The pro forma adjustments included in the unaudited pro forma condensed combined statements of income for the year ended December 31, 2019 and the six months ended June  30, 2020 are as follows:

 

(AA)Reflects the elimination of Churchill historical operating costs, interest income and unrealized gain on the trust account and related tax impacts that would not have been incurred had the Transactions been consummated on January 1, 2019. The operating costs eliminated included the transaction expenses related to the Transactions incurred in the six months ended June  30, 2020.

 

(BB)Elimination of transaction expenses incurred by MultiPlan Parent related to the Transactions incurred in the six month period June 30, 2020.

 

(CC)Reflects the reduction in interest expense related to redemption and satisfaction and discharge of the Senior PIK Toggle Notes and the elimination of the gain on repurchase and cancellation of Senior PIK Toggle Notes that was recognized by MultiPlan Parent in 2019.

 

(DD)Reflects the increase in interest expense related to the $1,300.0 million of Convertible Notes issued by Churchill assuming cash interest of 6%.

 

(EE)Reflects the amortization of the 2.5% original issue discount on $1,300.0 million of Convertible Notes and the bifurcated cash conversion feature on a straight-line basis over the seven years from issuance to maturity.

 

(FF)Adjustments to the unaudited pro forma condensed combined statements of income have been made to reflect the income tax expense for the items described in (AA) through (EE) above, calculated at the U.S. federal statutory rate of 21% and the blended state rate of 2.3%.

 

(GG)Represents the basic and diluted weighted average shares of common stock outstanding as a result of the pro forma adjustments.
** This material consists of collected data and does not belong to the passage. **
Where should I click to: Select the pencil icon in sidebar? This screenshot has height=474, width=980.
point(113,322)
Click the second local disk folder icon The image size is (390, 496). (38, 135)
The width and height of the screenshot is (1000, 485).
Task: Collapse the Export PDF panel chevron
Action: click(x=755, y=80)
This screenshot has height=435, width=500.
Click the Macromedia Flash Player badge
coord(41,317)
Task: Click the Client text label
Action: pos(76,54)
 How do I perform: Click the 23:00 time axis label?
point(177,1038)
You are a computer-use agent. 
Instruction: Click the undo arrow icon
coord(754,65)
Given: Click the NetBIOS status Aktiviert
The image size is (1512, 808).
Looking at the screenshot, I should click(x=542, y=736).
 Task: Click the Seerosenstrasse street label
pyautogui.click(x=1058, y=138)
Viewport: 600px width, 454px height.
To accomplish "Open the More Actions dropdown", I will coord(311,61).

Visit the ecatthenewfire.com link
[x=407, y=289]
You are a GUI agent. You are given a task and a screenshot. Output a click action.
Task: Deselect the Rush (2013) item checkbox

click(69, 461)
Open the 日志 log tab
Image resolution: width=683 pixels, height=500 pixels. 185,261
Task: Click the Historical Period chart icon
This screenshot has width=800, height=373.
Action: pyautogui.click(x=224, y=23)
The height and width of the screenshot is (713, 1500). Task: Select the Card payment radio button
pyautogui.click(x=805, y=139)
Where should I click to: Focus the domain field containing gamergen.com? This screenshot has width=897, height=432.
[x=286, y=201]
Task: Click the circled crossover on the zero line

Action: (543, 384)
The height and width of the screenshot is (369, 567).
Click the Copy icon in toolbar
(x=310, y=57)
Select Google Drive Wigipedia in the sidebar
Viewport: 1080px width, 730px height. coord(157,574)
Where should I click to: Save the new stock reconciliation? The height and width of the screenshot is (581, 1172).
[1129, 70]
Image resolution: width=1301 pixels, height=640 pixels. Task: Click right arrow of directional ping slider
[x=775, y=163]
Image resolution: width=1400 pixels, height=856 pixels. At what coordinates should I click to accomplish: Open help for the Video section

Refer to the table below for the reconciliation of the pro forma adjustments for the weighted average shares outstanding.

 

  Assuming No Redemptions   Assuming Maximum Redemption 
  Six Months
Ended
June 30, 2020
   Twelve Months
Ended
December 31, 2019
   Six Months
Ended
June 30, 2020
   Twelve Months
Ended
December 31, 2019
 
Share issuance to the MultiPlan Parent Owners   415,700,000    415,700,000    415,700,000    415,700,000 
Share issuance to purchasers of the Common PIPE Shares   132,050,000    132,050,000    132,050,000    132,050,000 
Shares previously issued to Churchill’s Sponsor .   27,500,000    27,500,000    27,500,000    27,500,000 
Shares previously issued to Churchill public shareholders   110,000,000    110,000,000    110,000,000    110,000,000 
Maximum redemption           (84,570,500)   (84,570,500)
Shares issued in payment of placement fee to Churchill’s Sponsor   1,500,000    1,500,000    1,500,000    1,500,000 
Shares issued and redeemed as part of the Transactions   686,750,000    686,750,000    602,179,500    602,179,500 

 

The earnings per share amounts exclude the anti-dilutive impact from the following securities:

 

 16 

 

 

the 27,500,000 warrants sold during the Churchill IPO that will be converted in the Mergers into warrants to purchase up to a total of 27,500,000 shares of Churchill’s Class A common stock, which are exercisable at $11.50 per share;

 

the 23,000,000 private placement warrants sold to Churchill’s Sponsor concurrently with the Churchill IPO that will be converted in the Mergers into warrants to purchase up to a total of 23,000,000 shares of Churchill’s Class A common stock. The private placement warrants are exercisable at $11.50 per share. 4.8 million of these private placement warrants are subject to vesting only when a $12.50 stock price level is achieved; and

 

the shares of Churchill Class A common stock underlying the Common PIPE Warrants, Convertible Notes and Working Capital Warrants.